Hermeneutics, then, is about “interpretation” or even “translation,” and especially the interpretation of sacred texts, which believers may understand as in some sense divinely inspired or “the word of God.” Much of this book will be about how people through the millennia have interpreted the Bible, the sacred Scriptures of both the Jewish and the Christian traditions, though references will occasionally be made to other sacred texts such as the Muslim Qur’an and the Hindu Bhagavad Gita. Nor is this unrelated to the wider questions of how we read anything at all, and how we understand or too often fail to understand the texts that we read; how we frequently disagree among ourselves about the meaning of texts, or how some texts that we find deeply meaningful can seemingly have no meaning at all for other readers. At the same time, reading is not just a question of seeking meanings. Texts can affect us in many ways. They can make us angry, or frightened, or they can console us. Writing, then, is a kind of action that can work on us in ways far beyond our mere understanding. This is sometimes called the “literature-as-action” model, which regards texts not simply as language but as performance and action. Texts can make us do things as well as understand meaning. One thing will, I hope, quickly become clear—hermeneutics is never static: how we read and understand the nature of a text is changing all the time, just as we ourselves change in our self-understanding. Indeed, what we actually mean by “reading,” “text,” and even “author” is very complex and actually not at all self-evident. And so we must start with a review of these apparently very simple terms so that as we begin to approach the history of Western hermeneutics we may be a little more wary and suspicious. We must begin by upsetting a few assumptions that we have perhaps made too readily, and acknowledge that maybe we understand a little less about first principles than we imagined.
2 Faith and Suspicion, Texts and Readers
At the beginning of the nineteenth century, the English romantic poet Samuel Taylor Coleridge maintained that as we read a text (he was actually referring specifically to poetry) it must be with “that willing suspension of disbelief for the moment, which constitutes poetic faith” (Biographia Literaria). To read anything requires, if you will, an initial act of faith in the text before us. In other words, if we are reading a novel, we have to believe that the hero is a real person, who matters to the reader even though we know that this is “just fiction.” The text becomes a “world” which we inhabit for a while (“for the moment”), participating in its drama and its claims on us. We can find instances of how this textual world can affect a whole public. In Victorian England, for example, so great was the public outcry at the first ending of Charles Dickens’s novel Great Expectations, in which the lovers Pip and Estella are condemned to a life apart, that the author had to write another ending, which brought the lovers together so that Pip can finally say, “I saw no shadow of another parting from her.” His reading public breathed again and felt much better. People’s lives can be deeply influenced by a text, even though we know that it is just “made up,” just an imaginary world. Such fictional texts and narratives can be pretty powerful in our lives, even though we know that, in a sense, they are not “true.” We believe in them, and we are drawn into their worlds and the lives of the characters who inhabit those worlds. How much more has this been so of sacred Scripture! That collection of texts which Christians call their Bible (a title derived via French and Latin from the Greek word biblia, which just means “books,” or a collection of scrolls stored in a chest or cupboard) has been immensely powerful in the history of Western culture, engendering tremendous faith and belief, arguments and even wars, and thereby effecting enormous outcomes in people’s and nations’ lives, for both good and ill.

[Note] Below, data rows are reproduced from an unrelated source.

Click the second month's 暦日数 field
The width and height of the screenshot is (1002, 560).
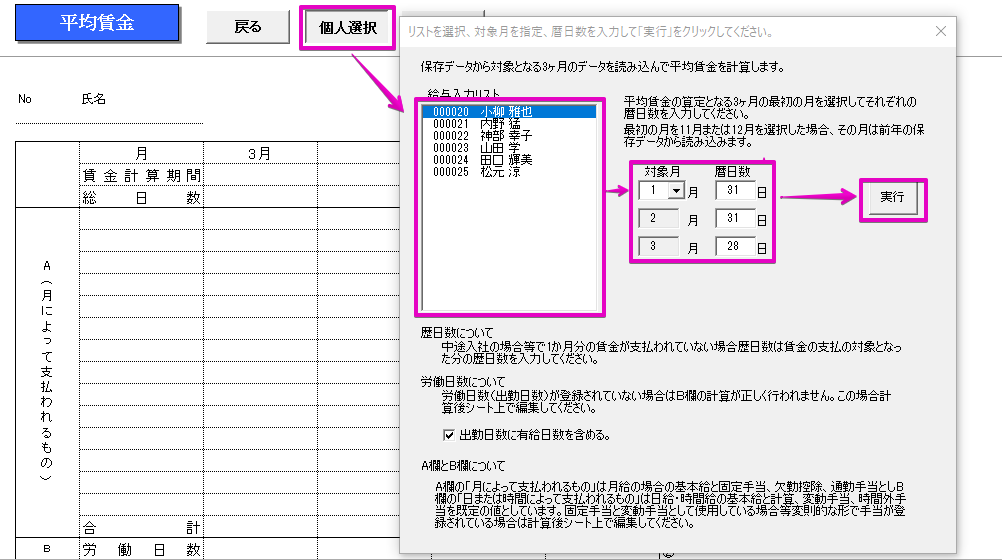734,219
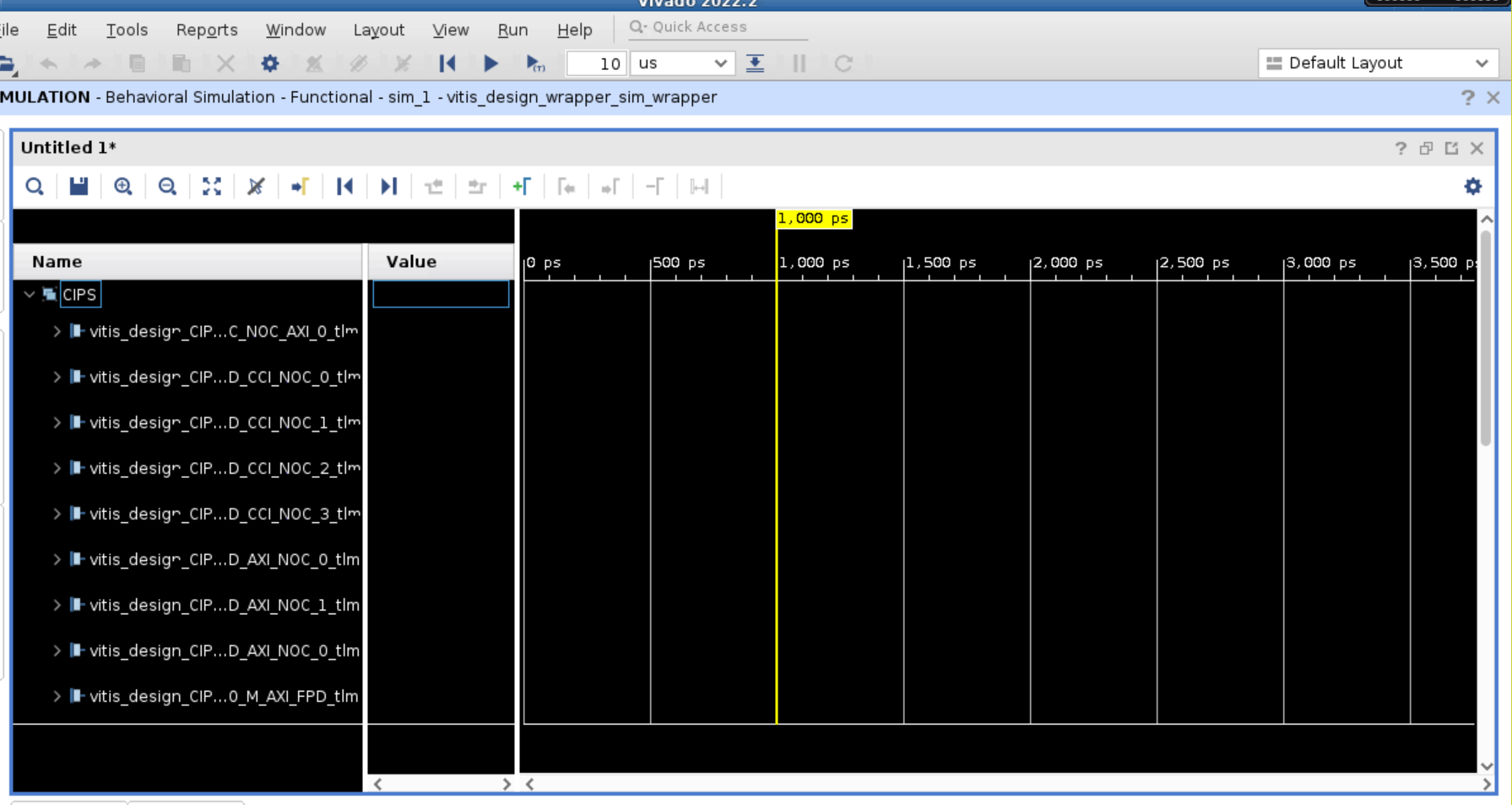Click the simulation run time value field
This screenshot has width=1512, height=805.
click(x=596, y=63)
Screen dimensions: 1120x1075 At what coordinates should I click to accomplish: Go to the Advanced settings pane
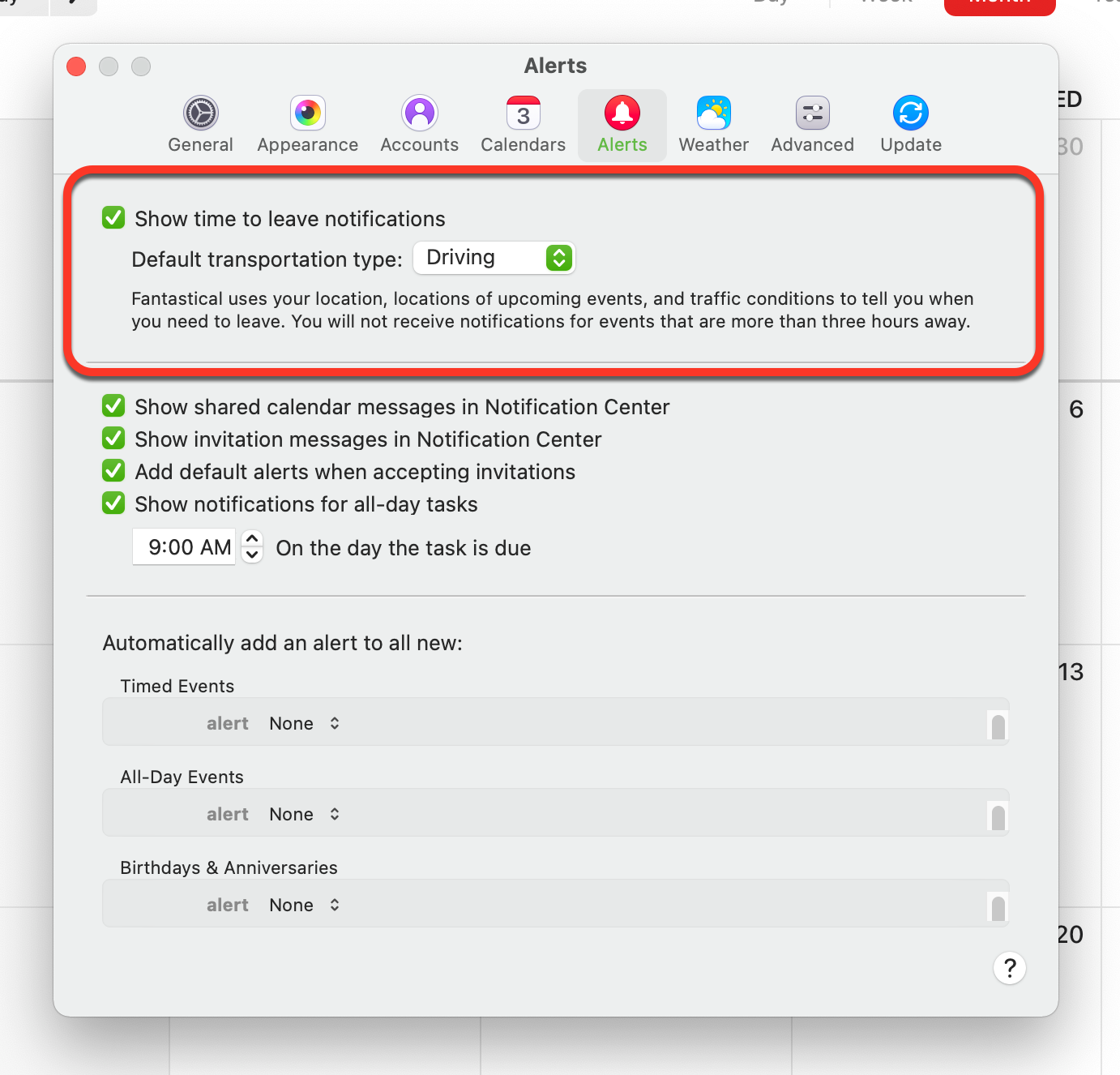point(812,125)
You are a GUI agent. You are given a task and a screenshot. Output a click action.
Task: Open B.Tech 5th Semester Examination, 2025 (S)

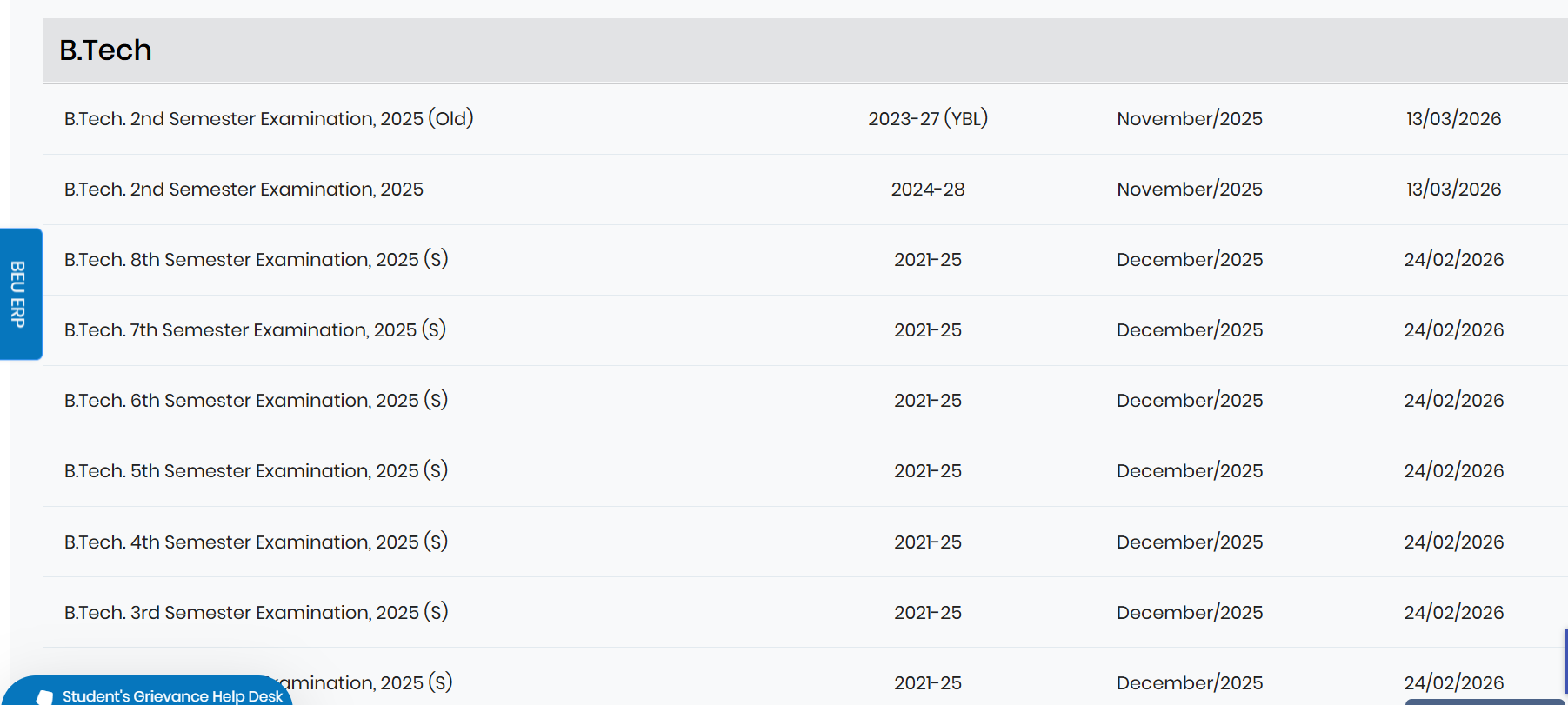point(256,471)
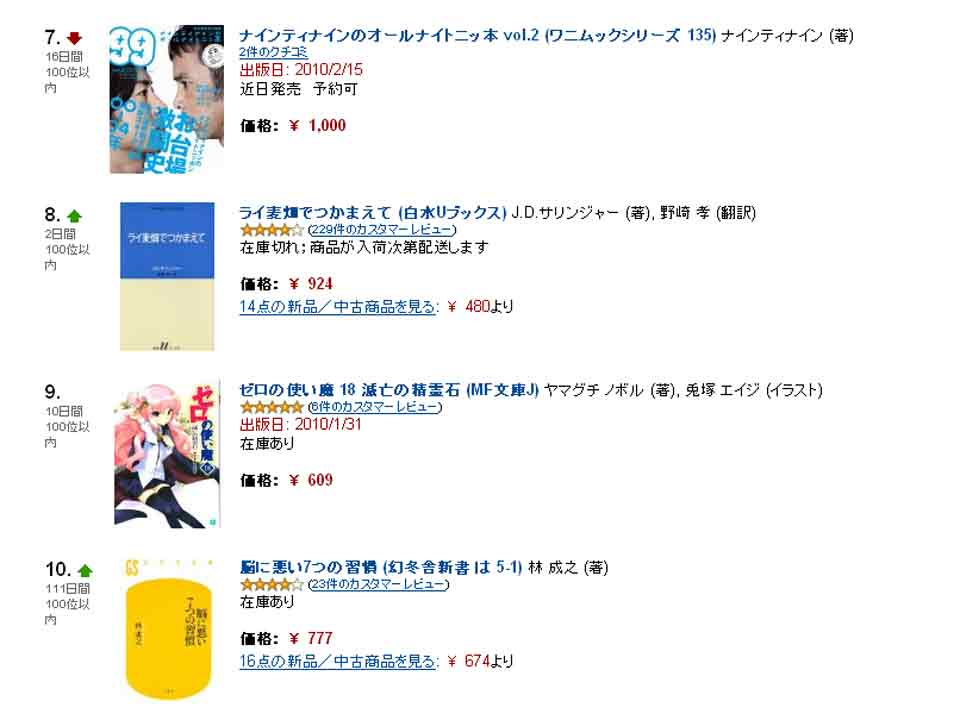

Perhaps we may come to the Bible and read it with the eyes of faith, believing every word (or most of them), and believing that it is “a pantry of wholesome food, against mouldy traditions; [and] . . . a fountain of most pure water springing up into everlasting life” (words from “The Translators to the Reader” prefixed to the Authorized Version of the Bible of 1611). This response we call a “hermeneutics of faith.” As we shall see, a hermeneutics of faith can take many forms, but it was, on the whole, the predominant way of reading the Bible for at least the first fifteen hundred years of Christian history.
On the other hand, we may come to read a text with caution, even skepticism, determined to test every claim and proposition against such humanly defined standards as the light of reason or the evidence of history. This we call a “hermeneutics of suspicion,” and it has characterized most (though not all) thinking about hermeneutics in the past three or four hundred years. As we shall see in this book, these two attitudes of faith and suspicion are actually present in almost all acts of reading and interpretation in one way or another, sometimes more the one, sometimes more the other.
On the whole, it must be said, we do have a tendency to believe what is written down in a text, even though no less an authority than Plato, in his dialogue called The Phaedrus, warns us against the claims of the written word and the difficulty of interpreting it. After all, we cannot interrogate the text or ask it to explain itself more clearly as we can a speaker, whom we can ask to pause and repeat what has just been said in a different way or define for us an unfamiliar word that we have heard. To such demands the text can only remain silent. Thus Socrates warns his friend Phaedrus:
Once a thing is committed to writing it circulates equally among those who understand the subject and those who have no business with it; a writing cannot distinguish between suitable and unsuitable readers.
And so he concludes:
And [the] writer, past or future, who claims that clear and permanently valid truth is to be found in a written speech, lays himself open to reproach. (Plato, The Phaedrus, trans. Walter Hamilton.)
Ironically, of course, the same thing can be said of Plato’s text itself!
And yet, still, the written word has considerable authority, and above all we seek there for meaning. Almost invariably the first question asked by a pupil given a difficult book to read is, “What does it mean?” This would seem to presuppose a clear, objective meaning or content to be “excavated” from the text, provided we have the right tools and are clever enough to do it. Yet actually what we mean by “meaning” is not altogether clear if you stop and think about it.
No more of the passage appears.